::: Task inputs

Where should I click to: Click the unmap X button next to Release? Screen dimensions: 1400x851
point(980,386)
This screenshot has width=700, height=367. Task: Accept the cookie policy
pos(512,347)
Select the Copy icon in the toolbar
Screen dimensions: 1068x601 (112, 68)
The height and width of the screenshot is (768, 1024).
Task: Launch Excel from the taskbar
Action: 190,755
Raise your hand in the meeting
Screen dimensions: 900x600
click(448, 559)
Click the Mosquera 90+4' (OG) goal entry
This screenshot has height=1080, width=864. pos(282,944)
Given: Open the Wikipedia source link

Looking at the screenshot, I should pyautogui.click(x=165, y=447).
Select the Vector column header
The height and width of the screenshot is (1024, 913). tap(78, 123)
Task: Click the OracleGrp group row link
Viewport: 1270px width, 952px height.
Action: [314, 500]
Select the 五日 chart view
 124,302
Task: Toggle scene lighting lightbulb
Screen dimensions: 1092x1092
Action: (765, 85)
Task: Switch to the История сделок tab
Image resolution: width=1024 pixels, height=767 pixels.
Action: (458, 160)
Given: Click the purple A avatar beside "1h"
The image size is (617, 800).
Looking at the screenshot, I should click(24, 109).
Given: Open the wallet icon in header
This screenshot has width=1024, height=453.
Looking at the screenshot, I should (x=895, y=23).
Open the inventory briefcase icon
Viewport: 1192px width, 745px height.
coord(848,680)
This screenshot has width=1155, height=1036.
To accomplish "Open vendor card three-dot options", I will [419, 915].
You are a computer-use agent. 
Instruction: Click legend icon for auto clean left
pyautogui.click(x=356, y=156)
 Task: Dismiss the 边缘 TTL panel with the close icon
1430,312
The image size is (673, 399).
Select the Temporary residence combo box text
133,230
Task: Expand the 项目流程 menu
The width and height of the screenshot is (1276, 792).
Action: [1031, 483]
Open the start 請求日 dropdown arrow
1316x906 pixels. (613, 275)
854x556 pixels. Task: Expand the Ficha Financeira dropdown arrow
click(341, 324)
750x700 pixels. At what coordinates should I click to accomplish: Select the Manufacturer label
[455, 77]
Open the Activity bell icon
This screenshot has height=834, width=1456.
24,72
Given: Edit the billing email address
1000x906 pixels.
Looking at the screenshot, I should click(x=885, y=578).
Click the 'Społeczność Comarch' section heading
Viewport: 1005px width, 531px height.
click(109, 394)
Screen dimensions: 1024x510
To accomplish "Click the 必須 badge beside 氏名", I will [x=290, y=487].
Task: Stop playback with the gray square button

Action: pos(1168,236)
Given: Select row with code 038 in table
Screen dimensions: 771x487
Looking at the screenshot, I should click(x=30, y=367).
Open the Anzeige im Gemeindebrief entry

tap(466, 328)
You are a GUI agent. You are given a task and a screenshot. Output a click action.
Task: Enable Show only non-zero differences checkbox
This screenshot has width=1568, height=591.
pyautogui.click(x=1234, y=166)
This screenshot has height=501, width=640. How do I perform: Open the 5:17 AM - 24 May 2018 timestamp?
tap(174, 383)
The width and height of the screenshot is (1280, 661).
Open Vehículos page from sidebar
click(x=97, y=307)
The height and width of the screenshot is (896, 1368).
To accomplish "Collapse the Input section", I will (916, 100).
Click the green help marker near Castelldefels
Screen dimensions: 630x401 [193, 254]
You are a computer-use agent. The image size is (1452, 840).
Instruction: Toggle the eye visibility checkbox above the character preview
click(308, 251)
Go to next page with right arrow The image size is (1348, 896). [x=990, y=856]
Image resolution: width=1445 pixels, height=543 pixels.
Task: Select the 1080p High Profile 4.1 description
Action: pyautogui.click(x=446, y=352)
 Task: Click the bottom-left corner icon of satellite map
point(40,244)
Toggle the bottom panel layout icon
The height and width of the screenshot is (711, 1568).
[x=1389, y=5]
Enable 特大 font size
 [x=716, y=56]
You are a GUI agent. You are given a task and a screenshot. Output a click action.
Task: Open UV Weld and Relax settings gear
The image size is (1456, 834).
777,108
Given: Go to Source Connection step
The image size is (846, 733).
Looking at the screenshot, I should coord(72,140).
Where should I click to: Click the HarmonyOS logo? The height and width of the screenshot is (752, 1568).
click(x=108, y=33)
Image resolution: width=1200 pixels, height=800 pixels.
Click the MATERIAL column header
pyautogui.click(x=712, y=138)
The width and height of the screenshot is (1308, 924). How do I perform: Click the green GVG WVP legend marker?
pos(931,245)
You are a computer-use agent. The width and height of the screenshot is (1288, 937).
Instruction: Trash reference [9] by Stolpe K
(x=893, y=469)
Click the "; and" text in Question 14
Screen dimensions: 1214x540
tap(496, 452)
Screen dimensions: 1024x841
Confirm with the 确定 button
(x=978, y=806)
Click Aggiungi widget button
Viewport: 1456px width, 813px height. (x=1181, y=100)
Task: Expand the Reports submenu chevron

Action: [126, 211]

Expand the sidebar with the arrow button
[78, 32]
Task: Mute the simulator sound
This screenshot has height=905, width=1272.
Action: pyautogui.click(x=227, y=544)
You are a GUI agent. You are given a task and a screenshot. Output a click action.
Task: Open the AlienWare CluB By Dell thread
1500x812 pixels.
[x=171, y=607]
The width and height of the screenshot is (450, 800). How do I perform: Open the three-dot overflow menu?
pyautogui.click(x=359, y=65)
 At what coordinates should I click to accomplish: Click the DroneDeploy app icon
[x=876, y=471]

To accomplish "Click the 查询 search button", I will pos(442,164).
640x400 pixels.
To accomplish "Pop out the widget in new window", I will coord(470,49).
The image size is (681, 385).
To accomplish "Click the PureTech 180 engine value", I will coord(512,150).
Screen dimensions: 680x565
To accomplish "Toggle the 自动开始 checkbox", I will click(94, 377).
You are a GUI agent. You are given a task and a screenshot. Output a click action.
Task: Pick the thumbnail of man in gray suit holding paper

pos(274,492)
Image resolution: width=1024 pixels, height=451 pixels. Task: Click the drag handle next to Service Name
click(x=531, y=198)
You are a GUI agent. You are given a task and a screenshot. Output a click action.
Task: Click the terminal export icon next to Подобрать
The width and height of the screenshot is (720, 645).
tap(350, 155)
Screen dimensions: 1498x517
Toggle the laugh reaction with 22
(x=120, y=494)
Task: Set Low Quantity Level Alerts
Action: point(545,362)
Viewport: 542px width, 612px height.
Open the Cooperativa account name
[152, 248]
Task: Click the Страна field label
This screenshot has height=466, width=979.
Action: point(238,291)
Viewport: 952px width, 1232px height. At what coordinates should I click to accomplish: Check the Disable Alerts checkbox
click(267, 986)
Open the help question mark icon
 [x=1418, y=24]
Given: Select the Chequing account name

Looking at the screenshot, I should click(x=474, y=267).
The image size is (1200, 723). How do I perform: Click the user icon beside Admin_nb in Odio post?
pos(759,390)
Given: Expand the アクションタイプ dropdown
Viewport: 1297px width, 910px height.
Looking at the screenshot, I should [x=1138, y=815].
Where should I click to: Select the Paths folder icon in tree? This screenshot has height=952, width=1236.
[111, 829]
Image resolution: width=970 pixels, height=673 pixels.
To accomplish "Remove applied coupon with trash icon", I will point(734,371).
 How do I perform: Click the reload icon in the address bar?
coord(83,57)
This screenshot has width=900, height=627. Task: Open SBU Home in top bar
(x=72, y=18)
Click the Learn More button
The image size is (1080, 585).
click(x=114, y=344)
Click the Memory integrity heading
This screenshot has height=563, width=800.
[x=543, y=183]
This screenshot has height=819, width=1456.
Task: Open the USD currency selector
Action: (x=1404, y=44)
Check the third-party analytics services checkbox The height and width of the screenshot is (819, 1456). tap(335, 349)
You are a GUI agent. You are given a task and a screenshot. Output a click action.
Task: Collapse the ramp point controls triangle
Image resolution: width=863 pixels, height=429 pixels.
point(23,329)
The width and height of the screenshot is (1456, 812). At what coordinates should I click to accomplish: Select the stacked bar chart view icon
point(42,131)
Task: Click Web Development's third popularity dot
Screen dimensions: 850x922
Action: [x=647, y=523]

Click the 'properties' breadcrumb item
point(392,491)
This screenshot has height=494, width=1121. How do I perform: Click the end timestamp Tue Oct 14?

::::::

Put every line from the start of the material through the line containing "click(448, 559)" into a JSON list of strings, one string per line, with blank lines left out.

__Task response__.
[
  "Where should I click to: Click the unmap X button next to Release? Screen dimensions: 1400x851",
  "point(980,386)",
  "This screenshot has width=700, height=367. Task: Accept the cookie policy",
  "pos(512,347)",
  "Select the Copy icon in the toolbar",
  "Screen dimensions: 1068x601 (112, 68)",
  "The height and width of the screenshot is (768, 1024).",
  "Task: Launch Excel from the taskbar",
  "Action: 190,755",
  "Raise your hand in the meeting",
  "Screen dimensions: 900x600",
  "click(448, 559)"
]